To climb tens of thousands of feet in often brutal conditions to be presented with piles of trash and, well, shit just seems wrong. Yet this is exactly the situation that has developed on Mt. Everest. Current estimates are that, in addition to countless discarded oxygen bottles and supplies, there is tons of human shit on the mountain. Literally. Ten tons of it, if you really want the details.
Why is there poop all over the mountain? Climbers dig a hole in the snow to answer nature’s call and then cover it back up with snow. Since the weather remains cold the shit does not decompose as it would if buried in a warmer climate. It just sits there waiting to be rediscovered.
The amount of garbage and excrement is all the more surprising since the first recorded ascent of Everest was only in 1953 when Sir Edmund Hillary climbed it. Prior to Hillary’s ascent of the mountain there is no indication that anyone had climbed to the top before and if they did they at least did not leave a bunch of trash and crap behind for future climbers to discover.
The shit currently adorning the mountain is not all that has been deposited in the last 63 years either. Sherpas reportedly haul about 13 tons of it off the mountain each year.
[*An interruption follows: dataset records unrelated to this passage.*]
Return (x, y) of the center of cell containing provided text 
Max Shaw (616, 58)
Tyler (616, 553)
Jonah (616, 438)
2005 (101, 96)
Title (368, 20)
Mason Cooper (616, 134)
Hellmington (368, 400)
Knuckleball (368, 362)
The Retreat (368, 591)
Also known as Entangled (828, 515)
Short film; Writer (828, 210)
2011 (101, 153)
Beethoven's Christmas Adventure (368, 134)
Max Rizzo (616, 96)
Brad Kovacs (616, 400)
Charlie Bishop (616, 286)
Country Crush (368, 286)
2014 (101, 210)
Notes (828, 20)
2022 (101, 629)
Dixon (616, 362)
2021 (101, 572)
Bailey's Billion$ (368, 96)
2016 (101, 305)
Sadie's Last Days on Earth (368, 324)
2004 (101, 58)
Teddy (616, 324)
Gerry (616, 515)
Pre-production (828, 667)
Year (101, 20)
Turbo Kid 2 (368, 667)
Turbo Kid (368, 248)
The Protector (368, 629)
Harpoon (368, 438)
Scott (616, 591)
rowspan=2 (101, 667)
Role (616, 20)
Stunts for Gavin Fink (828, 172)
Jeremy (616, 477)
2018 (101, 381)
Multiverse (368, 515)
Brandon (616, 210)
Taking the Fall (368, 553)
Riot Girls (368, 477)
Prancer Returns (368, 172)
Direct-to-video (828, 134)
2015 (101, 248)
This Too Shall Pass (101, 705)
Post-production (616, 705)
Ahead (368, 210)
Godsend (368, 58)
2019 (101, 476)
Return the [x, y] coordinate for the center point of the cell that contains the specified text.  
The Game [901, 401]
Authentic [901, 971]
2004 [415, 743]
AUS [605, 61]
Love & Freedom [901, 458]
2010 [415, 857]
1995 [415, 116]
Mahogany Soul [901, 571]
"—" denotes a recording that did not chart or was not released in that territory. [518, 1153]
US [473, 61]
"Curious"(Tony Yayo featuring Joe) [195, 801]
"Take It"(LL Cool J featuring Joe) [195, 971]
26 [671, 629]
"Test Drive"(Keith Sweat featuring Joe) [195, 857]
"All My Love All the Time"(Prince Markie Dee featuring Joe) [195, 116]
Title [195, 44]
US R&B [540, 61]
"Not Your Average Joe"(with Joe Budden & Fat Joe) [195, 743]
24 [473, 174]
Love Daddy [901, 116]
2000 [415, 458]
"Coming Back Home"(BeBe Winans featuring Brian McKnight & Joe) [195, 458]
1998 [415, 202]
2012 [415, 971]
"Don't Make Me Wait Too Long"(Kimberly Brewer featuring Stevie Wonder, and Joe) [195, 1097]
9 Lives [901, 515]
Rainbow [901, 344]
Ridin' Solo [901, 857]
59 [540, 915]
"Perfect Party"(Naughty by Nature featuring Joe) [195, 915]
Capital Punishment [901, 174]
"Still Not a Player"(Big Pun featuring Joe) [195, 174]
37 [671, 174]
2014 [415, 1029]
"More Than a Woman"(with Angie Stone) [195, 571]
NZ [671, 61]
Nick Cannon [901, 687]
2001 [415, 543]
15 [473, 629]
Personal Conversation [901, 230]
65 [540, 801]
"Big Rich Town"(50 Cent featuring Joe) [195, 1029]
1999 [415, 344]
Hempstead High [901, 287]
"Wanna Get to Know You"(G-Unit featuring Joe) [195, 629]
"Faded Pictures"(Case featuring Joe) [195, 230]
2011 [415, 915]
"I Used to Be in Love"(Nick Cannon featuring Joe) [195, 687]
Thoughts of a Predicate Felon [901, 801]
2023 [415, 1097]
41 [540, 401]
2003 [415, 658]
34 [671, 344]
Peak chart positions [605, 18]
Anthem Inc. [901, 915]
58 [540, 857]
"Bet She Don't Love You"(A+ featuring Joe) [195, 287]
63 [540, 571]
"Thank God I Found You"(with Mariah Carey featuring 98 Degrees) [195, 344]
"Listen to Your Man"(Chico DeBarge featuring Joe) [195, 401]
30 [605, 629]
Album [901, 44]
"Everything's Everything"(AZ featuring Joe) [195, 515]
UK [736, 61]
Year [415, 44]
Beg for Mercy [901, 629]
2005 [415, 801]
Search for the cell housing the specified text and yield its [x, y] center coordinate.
The crap is dumped into pits near the small village of Gorak Shep. Sadly, but perhaps unsurprisingly, local water sources are now reportedly becoming contaminated thanks to all this abandoned fecal matter on the mountain.
There is some good news on the horizon for the people who actually have to live there year-round after the climbers have done their business on the mountain and gone home. The Mt. Everest Biogas Project is trying to turn the Gorak Shep shit pit into a source of energy.
The plan is to build a heated digester that will decompose the tons of crap that are dumped into the pit. The device will be powered by solar panels.
The government in Nepal is also taking some steps to reduce the littering on the mountain. Climbers are now required to carry out 18 pounds of trash. Violators will lose their deposit. The Everest Summitteers Association, which carries tons of trash off the mountain each year, estimates that there is still probably another 10 tons of trash and waste on the mountain.